Sandra Perkovic is a clear favourite in the women’s discus at the Rio 2016 Olympic Games, having won in London four years ago and dominated the event so far in 2016.

The Croatian leads the Diamond Race in her event and has the four longest throws of the year so far. Her best, at 70.88m, is more than two metres longer than Cuba’s Yaime Perez, the next best so far in 2016.

Perkovic followed up her London victory with another at the IAAF World Championships Moscow 2013 but at last summer’s World Championships in Beijing, Perkovic found herself coming into the fifth round in fourth place with three of her four previous attempts winding up in the net.

She managed to salvage the silver medal but the loss to Cuba’s Denia Caballero reminds us, and her, that while Perkovic might be a favourite, she won’t be weighing the medal until it’s safely around her neck.

Caballero and Perez are both lined up for another crack at Perkovic in Rio, the latter having finished fourth and just outside the medals in Beijing.
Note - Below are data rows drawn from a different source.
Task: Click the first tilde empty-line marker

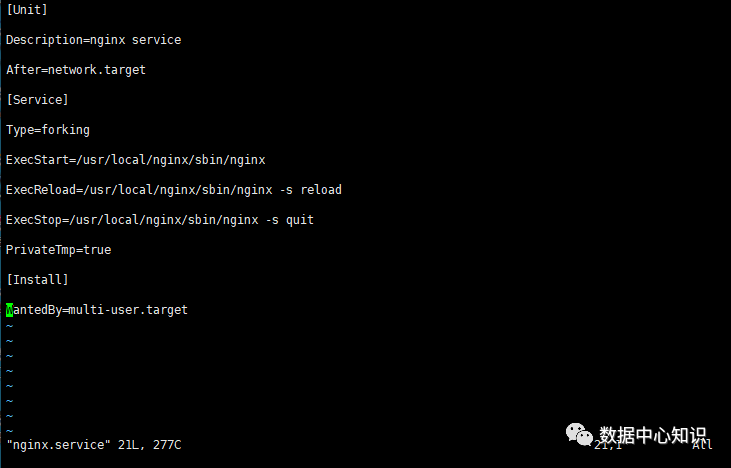Action: [x=9, y=326]
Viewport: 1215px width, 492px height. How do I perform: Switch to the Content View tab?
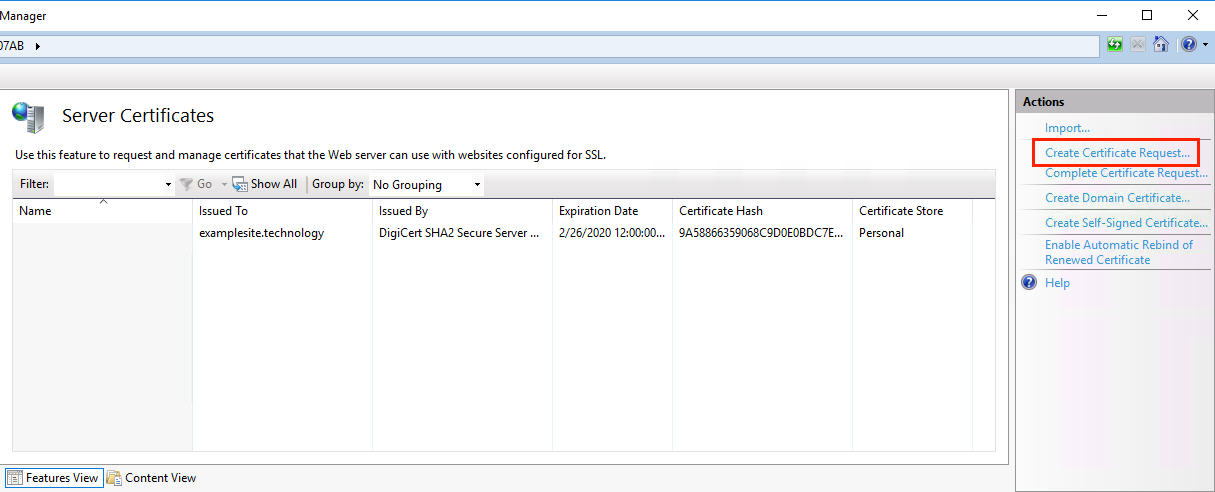pyautogui.click(x=151, y=478)
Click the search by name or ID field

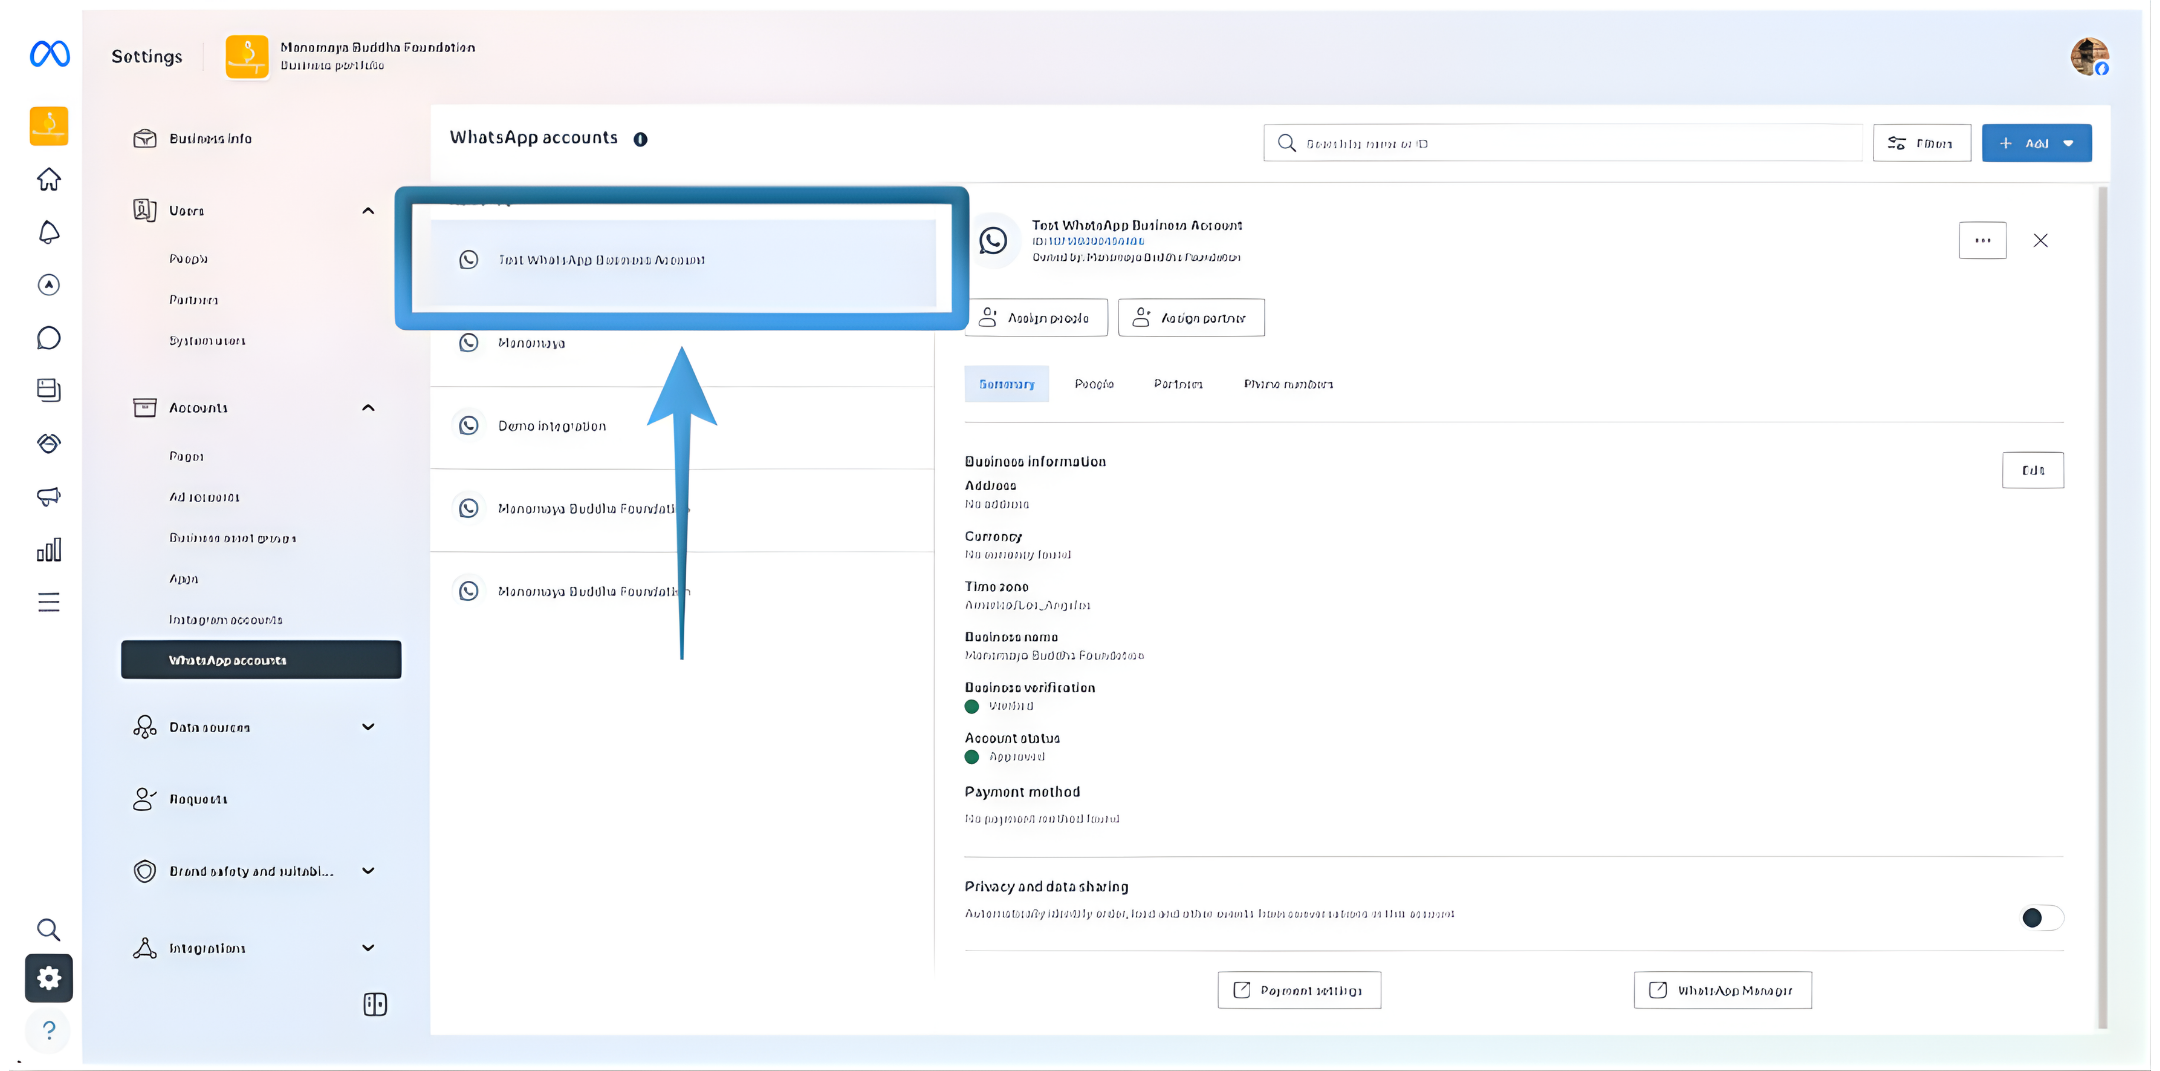(1563, 143)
Caballero currently stands fifth on the year’s world list, just over a metre behind Perez at 67.62m and hasn’t yet reached the kind of distance this year that she achieved in the first round in Beijing, but clearly can come good when it counts.

The top-rated returner from the London final, outside Perkovic herself, is Germany’s Nadine Muller, who placed fourth in London and, more recently, at the European Championships where Perkovic also won.

Muller took bronze behind Caballero and Perkovic in Beijing and might reasonably expect to be in medal contention, and will be motivated by failing to win a medal in Amsterdam where she finished behind Perkovic and her German compatriots Julia Fischer and Shanice Craft.

Craft, still only 23 and a former European junior discus champion and world junior shot champion, does not have quite the big distances to her name of her anticiapted rivals but neither does she buckle under pressure on the bug occasion.

Another leading contender in Rio is likely to be Australia’s Dani Samuels, the world U20 champion in 2006 and world champion in 2009.

Samuels has the fourth-best mark of 2016, her 67.77m coming in a second-place finish to Perkovic at the IAAF Diamond League meeting in Shanghai and not all that far from her career best.

Also not to be discounted are the Chinese pair of Su Xinyue and Feng Bin, who have both thrown beyond 65 metres this year, and France's 2013 world silver medallist Melina Robert-Michon.